Inuit Food Security Pilot Program Supported by Grant for Advancing Sustainable Development

 Project team working together in North Greenland
Project team working together in North Greenland From left to right: Sakæus Uumaaq Hendriksen, Nukappiakkuluk Hendriksen, Aviaja Hauptmann, Patdloq Hendriksen, Ilannguaq Hendriksen working to advance food security in Siorapaluk, North Greenland (Avanersuaq). (Daniel Lyberth Hauptmann)

Our project, "Community Mentorship Program Pilot for Radical and Relational Approaches to Inuit Food Security" was selected as one of the seven projects supported by UC Davis Global Affairs for advancing sustainable development goals for a better future.

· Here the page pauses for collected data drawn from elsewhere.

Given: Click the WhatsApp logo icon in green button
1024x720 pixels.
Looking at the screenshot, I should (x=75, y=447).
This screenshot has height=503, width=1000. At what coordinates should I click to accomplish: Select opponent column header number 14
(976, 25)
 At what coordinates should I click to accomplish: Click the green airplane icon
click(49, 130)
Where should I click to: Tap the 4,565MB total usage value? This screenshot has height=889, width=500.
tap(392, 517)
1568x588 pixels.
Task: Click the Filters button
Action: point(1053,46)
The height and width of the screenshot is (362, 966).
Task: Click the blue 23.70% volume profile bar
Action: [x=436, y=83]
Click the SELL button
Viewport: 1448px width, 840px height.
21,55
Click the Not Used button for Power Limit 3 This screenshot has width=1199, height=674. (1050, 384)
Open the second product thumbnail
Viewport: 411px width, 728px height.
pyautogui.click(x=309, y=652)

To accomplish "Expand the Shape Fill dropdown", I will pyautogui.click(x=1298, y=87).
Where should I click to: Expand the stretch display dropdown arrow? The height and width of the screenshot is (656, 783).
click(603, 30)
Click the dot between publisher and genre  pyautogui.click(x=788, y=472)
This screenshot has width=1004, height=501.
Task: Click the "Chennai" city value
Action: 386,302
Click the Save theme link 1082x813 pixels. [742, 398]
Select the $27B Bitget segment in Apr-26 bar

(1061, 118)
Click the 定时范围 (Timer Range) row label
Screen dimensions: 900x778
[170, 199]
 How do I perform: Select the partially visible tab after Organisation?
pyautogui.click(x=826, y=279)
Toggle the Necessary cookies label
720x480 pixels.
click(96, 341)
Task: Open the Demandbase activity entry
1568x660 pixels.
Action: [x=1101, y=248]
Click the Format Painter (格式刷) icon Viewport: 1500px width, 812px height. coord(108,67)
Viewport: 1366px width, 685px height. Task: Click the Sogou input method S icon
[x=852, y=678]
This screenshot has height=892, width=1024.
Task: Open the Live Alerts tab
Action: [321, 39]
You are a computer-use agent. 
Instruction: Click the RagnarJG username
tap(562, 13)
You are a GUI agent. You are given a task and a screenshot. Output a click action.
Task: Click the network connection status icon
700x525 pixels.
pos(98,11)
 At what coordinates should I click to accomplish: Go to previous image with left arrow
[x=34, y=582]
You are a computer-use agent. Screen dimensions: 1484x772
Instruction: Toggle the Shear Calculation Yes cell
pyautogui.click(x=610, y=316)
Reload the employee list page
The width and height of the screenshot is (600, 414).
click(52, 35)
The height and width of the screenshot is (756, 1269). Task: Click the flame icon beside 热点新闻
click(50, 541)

Read more on the Global Affairs website.

Jessica Bissett Perea, assistant professor of Native American studies in the College of Letters and Science, and Maria Marco, professor of food science and technology in the College of Agricultural and Environmental Sciences, and Stephanie Maroney, postdoctoral scholar and program manager for the Mellon Public Scholars Program in the Humanities Institute, are collaborating with Aviaja Hauptmann, a postdoctoral scholar from the University of Greenland, to contribute to SDG 2: Zero Hunger, SDG 3: Good Health and Well-Being, SDG 10: Reduced Inequalities, SDG 16: Peace, Justice, and Strong Institutions, and SDG 17: Partnerships.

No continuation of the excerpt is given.